Ermittler haben auf der mit Sprengstoff befüllten Drohne, die am Leipziger Flughafen entdeckt worden war, eine DNA-Spur gesichert. Das berichtet «Bild». Das Flugobjekt sollte laut Ermittlern eine ukrainische Frachtmaschine vom Typ Antonow in die Luft jagen. Und: Die DNA-Spur stimmt demnach mit der vom Brandanschlag am 20. Juli 2024 am DHL-Logistikzentrum in Leipzig überein.
Offenbar entging der Flughafen der ostdeutschen Stadt knapper einer Katastrophe, als bisher angenommen. Die «Zeit» hatte am Montagmorgen berichtet, dass die bewaffnete Drohne in der Nacht auf Mittwoch auf der Antonow einschlug, aber nicht explodierte. Warum es keine Detonation gab? Das ist unklar. Der Sprengsatz soll sich beim Aufprall vom Fluggerät abgelöst haben.

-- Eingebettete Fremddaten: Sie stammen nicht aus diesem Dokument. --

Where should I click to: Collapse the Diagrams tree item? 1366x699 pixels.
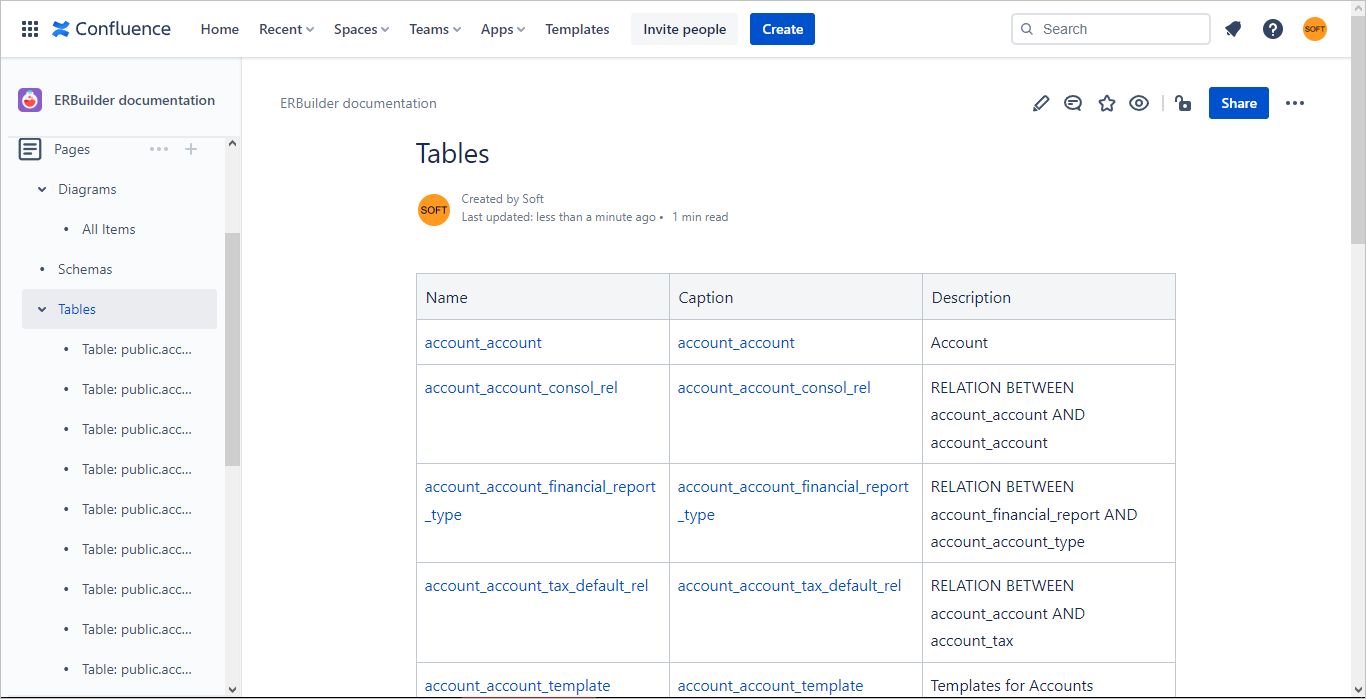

Die Sprengstoff-Drohne soll an einer der Tragflächen eingeschlagen sein. Die Tragflächen sind für den oder die mutmasslichen Täter ein lukratives Ziel. Dort befinden sich in der Regel die Treibstofftanks. «Wer ein Flugzeug zur Explosion bringen will, lässt eine Bombe dort detonieren», schreibt die Zeitung.